Grenzwerte überschritten
Je nach Wetterlage können laut saarländischem Umweltministerium in der Silvesternacht die höchsten Tagesmittelwerte des ganzen Jahres auftreten. Das sei oft auch damit verbunden, dass der Tagesgrenzwert, den die EU vorgibt, überschritten werde. In einem Kalenderjahr darf dieser Wert, der bei 50 µg/m3 für die beim Böllern freigesetzten Partikel liegt, 35 Mal überschritten werden.
So oder so: Expertinnen und Experten sind sich einig, dass Feinstaub gesundheitsgefährdend ist – sowohl bei kurzfristiger hoher Belastung als auch bei langfristiger Belastung. Die Auswirkungen können von vorübergehenden Schwierigkeiten mit der Atmung bis hin zu Herz-Kreislauf-Problemen reichen.
0,00013 Prozent der CO2-Emmissionen
Zu viel Feinstaub birgt also vor allem gesundheitliche Risiken. Anders ist das beim freigesetzten CO2, das als Treibhausgas langfristig den Klimawandel beschleunigt. Nach Angaben des Umweltbundesamtes ist das Silvesterfeuerwerk für rund 0,00013 Prozent der jährlichen deutschen Treibhausgasemmissionen verantwortlich.
Ein „verschwindend geringer“ Anteil, findet der Bundesverband für Pyrotechnik und Kunstfeuerwerk. Auch das Umweltbundesamt spricht von einer „geringen Bedeutung“, die die CO2-Emmissionen aus Silvesterfeuerwerk auf die Umwelt haben.
Branche sieht Verbot kritisch
Das sieht auch Oliver Wetzstein so. Er betreibt selbst eine Feuerwerksfirma in Saarlouis. Ein komplettes Verbot des Silvesterfeuerwerks im privaten Bereich, wie es zum Beispiel die Deutsche Umwelthilfe zuletzt wieder gefordert hatte, sieht Wetzstein kritisch.
„Das Zünden von Feuerwerk hat fast weltweit eine über Jahrhunderte alte Tradition und gehört kulturell zu unserem Jahreswechsel in Deutschland mit dazu.“ Deshalb sollte niemand darauf verzichten müssen, so Wetzstein weiter.

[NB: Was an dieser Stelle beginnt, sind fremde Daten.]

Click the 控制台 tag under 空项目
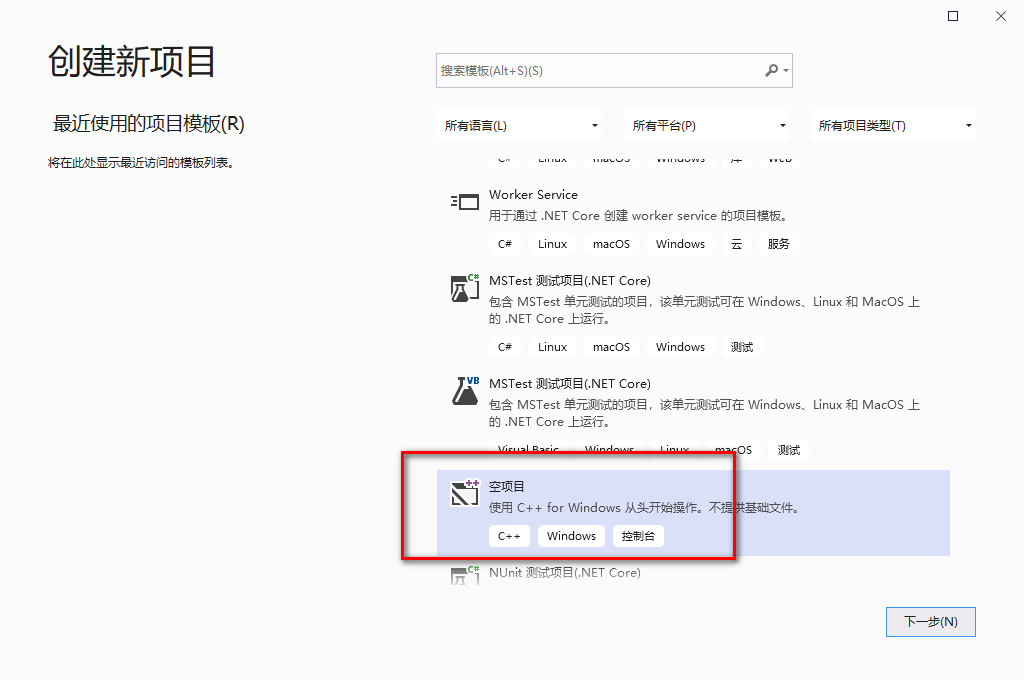The width and height of the screenshot is (1024, 680). [638, 535]
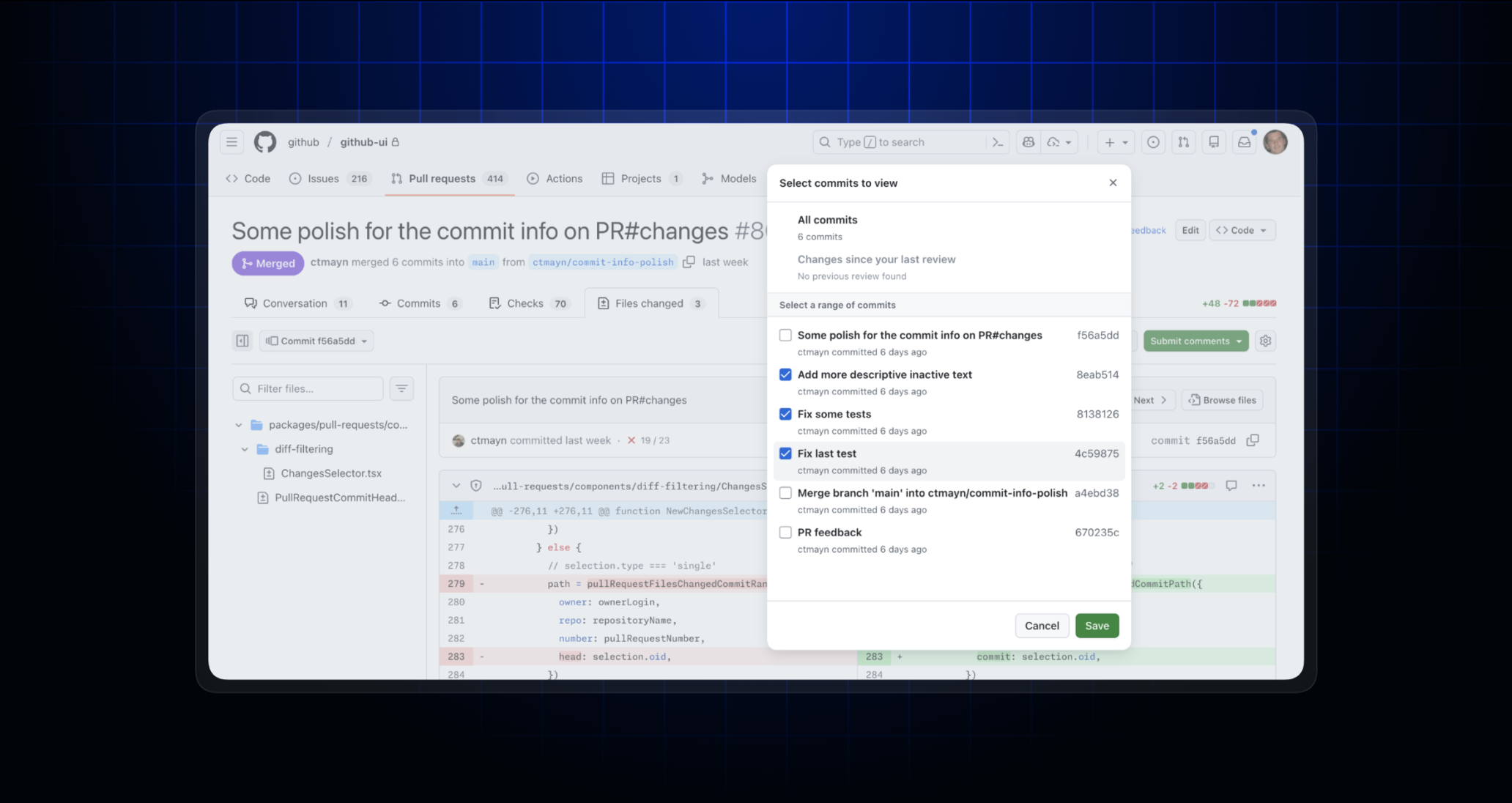The width and height of the screenshot is (1512, 803).
Task: Open the file filter options icon
Action: click(x=401, y=388)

Für ihn und die gesamte Feuerwerksbranche spielen natürlich auch unternehmerische Interessen eine große Rolle. Im Saarland schätzt Wetzstein, der in der Branche hier gut vernetzt ist, den jährlichen Umsatz mit dem Silvesterfeuerwerk auf einen Millionenbetrag.
Gesundheitsgefahr Böller?
Bleibt das Verletzungsrisiko, das Feuerwerk mit sich bringt. Vor allem bei den Verboten in der Coronazeit spielte der Gedanke, Personal und Kapazitäten in den Krankenhäusern zu schonen, eine zentrale Rolle. In der Silvesternacht kommt es nämlich immer wieder zu Unfällen mit Feuerwerkskörpern, die ganz unterschiedlich ausfallen können: Häufig gibt es Verletzungen an den Augen und am Gehör sowie Verbrennungen an den Gliedmaßen.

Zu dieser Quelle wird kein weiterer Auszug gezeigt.